Former cybersecurity policymakers told USA Today it’s only luck that “worst-case scenarios” haven’t happened yet.
The SolarWinds attack, Colonial Pipeline fuel outage and JBS meat-production shutdown have all thrust cybersecurity concerns into the mainstream. But experts also pointed to a foiled cyber-poisoning of a Florida town’s water supply, and a hack that nearly could’ve opened a New York dam.
In a recent Geneva summit, President Joe Biden gave Russian President Vladimir Putin a list of 16 “critical infrastructure sectors,” such as transit and drinking water, that should be off-limits for cyberattacks. Former Homeland Security official Tatyana Bolton told USA Today that cybersecurity in such areas has scarcely improved despite years of warnings.
Newsweek, citing former intelligence and cyber-security officials, reports that Russia-linked cyberattacks have come hauntingly close to provoking lethal real-life retaliation: like a “cyber Pearl Harbor.”

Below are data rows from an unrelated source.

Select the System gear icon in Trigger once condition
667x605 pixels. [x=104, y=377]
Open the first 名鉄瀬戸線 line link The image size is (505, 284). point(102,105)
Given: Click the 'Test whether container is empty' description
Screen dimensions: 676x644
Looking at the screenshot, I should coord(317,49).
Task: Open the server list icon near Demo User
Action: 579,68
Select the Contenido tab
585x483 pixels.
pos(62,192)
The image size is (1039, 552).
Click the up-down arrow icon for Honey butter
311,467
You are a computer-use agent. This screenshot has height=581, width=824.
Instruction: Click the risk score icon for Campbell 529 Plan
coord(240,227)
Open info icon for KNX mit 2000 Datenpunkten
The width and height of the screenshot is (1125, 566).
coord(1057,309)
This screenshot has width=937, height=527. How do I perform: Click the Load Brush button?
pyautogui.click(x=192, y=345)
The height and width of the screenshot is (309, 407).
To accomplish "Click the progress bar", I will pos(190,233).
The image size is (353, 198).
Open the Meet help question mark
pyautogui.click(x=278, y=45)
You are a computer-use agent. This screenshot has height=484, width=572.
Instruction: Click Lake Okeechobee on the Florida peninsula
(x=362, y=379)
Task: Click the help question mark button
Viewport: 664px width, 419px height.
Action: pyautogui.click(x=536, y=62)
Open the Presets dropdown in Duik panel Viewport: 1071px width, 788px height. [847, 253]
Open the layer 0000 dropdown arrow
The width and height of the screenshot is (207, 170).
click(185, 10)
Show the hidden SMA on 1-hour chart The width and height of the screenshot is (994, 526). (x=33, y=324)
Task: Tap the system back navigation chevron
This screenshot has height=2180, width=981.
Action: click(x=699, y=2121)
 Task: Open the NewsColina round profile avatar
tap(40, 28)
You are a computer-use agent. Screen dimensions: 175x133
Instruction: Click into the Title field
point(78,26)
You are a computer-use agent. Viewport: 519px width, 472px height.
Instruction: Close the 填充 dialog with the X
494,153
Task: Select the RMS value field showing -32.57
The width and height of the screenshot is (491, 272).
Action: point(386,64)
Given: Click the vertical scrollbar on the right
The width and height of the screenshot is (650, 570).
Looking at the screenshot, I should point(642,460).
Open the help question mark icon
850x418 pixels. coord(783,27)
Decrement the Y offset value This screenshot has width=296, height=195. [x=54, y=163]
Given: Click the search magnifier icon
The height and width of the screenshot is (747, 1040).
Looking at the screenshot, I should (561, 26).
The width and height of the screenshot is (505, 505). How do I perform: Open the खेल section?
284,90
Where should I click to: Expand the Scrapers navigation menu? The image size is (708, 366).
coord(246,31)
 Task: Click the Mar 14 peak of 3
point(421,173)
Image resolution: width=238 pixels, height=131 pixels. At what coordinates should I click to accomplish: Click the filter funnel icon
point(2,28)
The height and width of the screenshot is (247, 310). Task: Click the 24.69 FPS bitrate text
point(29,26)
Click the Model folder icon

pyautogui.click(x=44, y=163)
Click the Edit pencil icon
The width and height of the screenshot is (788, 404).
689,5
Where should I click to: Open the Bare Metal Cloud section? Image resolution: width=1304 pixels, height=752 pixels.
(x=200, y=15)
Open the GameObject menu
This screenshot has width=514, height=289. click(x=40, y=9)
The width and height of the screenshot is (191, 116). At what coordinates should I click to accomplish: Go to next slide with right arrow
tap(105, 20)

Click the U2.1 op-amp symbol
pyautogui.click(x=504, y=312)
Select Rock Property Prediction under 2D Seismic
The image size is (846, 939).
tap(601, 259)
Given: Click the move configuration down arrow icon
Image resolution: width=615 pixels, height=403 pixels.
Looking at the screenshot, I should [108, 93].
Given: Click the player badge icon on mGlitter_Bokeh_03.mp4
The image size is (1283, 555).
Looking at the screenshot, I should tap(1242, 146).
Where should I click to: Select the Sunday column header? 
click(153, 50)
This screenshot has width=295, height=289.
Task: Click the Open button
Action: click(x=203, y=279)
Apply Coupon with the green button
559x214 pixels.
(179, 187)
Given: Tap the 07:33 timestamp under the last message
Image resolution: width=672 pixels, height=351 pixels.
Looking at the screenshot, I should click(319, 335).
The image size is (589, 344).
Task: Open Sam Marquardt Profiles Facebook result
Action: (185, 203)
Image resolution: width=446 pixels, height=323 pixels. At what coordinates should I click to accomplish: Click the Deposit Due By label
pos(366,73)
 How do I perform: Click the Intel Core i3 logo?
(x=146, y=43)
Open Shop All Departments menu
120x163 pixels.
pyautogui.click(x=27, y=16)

Indeed, NATO members, in a June 14 joint statement, noted that “the impact of significant malicious cumulative cyber activities might, in certain circumstances, be considered as amounting to an armed attack. A GovTech blogger called this acceptance that online attacks could result in guns and gombs “a very significant development.”
As The Economist notes, the recent attacks make it look like if the cybersecurity is supposed to be protecting customers from hacks, it isn’t doing a very good job. A research report last year compared the cybersecurity business to used-car sales. Ian Levy, technical director of Britain’s National Cyber Security Centre, is quoted as saying that much of the industry works like a witch in the Middle Ages: “Buy my magic amulet and you’ll be fine.”
Legal scholars worldwide are starting to work for new rules of the road about what types of cyberattacks could permissibly spark retaliation, as The Washington Post reports. Their efforts will lead to the first revision, since 2017, to NATO’s international cyber-conflict guidebook, called the “Tallinn Manual on the International Law Applicable to Cyber Operations.”
Michael Schmitt, director of the Tallinn Manual project and a law professor at the U.S. Naval War College, told the newspaper, “I get that the law will be violated... But at least having rules of the game would add some stability.”